GIVEN DATA:
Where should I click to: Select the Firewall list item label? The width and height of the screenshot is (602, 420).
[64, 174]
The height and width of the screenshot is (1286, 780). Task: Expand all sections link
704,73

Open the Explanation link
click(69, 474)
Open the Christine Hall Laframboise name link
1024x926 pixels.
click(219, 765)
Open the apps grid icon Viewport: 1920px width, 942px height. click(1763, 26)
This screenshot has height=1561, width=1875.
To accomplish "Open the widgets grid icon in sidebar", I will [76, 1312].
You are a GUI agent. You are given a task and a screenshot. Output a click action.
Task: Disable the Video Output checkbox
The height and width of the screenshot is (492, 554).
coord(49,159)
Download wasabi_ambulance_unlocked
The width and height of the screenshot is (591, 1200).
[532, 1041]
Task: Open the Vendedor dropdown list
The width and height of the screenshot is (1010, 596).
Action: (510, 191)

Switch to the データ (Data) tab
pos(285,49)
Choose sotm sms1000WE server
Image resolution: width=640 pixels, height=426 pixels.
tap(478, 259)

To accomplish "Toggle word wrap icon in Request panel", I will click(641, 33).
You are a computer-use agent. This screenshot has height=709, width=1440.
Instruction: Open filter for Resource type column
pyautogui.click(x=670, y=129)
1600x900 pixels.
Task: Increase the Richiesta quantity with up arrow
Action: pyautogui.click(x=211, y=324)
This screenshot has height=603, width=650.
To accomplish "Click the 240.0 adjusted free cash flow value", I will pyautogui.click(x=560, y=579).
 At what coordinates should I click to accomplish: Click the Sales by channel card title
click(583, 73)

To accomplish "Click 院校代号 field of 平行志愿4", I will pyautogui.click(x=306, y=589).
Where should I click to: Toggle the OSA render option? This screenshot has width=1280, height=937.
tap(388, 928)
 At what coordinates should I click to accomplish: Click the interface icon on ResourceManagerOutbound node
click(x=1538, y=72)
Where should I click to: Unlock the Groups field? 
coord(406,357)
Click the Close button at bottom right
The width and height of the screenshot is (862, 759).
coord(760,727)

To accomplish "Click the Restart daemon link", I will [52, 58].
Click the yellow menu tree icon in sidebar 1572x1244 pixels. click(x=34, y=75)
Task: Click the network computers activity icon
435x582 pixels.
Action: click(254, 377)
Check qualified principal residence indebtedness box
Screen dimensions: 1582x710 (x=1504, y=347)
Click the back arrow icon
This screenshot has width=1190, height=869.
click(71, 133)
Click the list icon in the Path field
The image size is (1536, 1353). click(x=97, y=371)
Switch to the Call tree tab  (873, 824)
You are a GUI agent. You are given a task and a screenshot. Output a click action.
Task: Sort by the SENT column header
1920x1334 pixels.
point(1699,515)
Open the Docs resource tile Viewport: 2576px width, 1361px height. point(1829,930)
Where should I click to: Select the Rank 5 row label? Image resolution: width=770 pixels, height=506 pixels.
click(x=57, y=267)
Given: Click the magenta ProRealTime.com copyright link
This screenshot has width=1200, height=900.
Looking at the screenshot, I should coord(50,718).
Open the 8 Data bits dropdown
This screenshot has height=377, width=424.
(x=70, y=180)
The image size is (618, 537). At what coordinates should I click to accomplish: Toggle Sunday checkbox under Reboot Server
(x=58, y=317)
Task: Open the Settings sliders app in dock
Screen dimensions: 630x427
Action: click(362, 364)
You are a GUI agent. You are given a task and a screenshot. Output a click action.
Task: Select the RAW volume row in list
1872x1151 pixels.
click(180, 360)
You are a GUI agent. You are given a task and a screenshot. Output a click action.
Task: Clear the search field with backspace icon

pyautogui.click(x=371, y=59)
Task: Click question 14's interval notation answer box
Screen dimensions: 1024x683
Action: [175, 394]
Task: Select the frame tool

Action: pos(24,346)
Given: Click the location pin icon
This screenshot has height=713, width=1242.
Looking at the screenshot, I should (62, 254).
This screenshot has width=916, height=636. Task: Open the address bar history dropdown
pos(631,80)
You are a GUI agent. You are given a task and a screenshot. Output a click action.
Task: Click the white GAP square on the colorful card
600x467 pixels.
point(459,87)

ASSIGNMENT: Look through the listing and extract every line with "tree" in it.

COMPLETED TASK:
Click the yellow menu tree icon in sidebar 1572x1244 pixels. click(x=34, y=75)
Switch to the Call tree tab  (873, 824)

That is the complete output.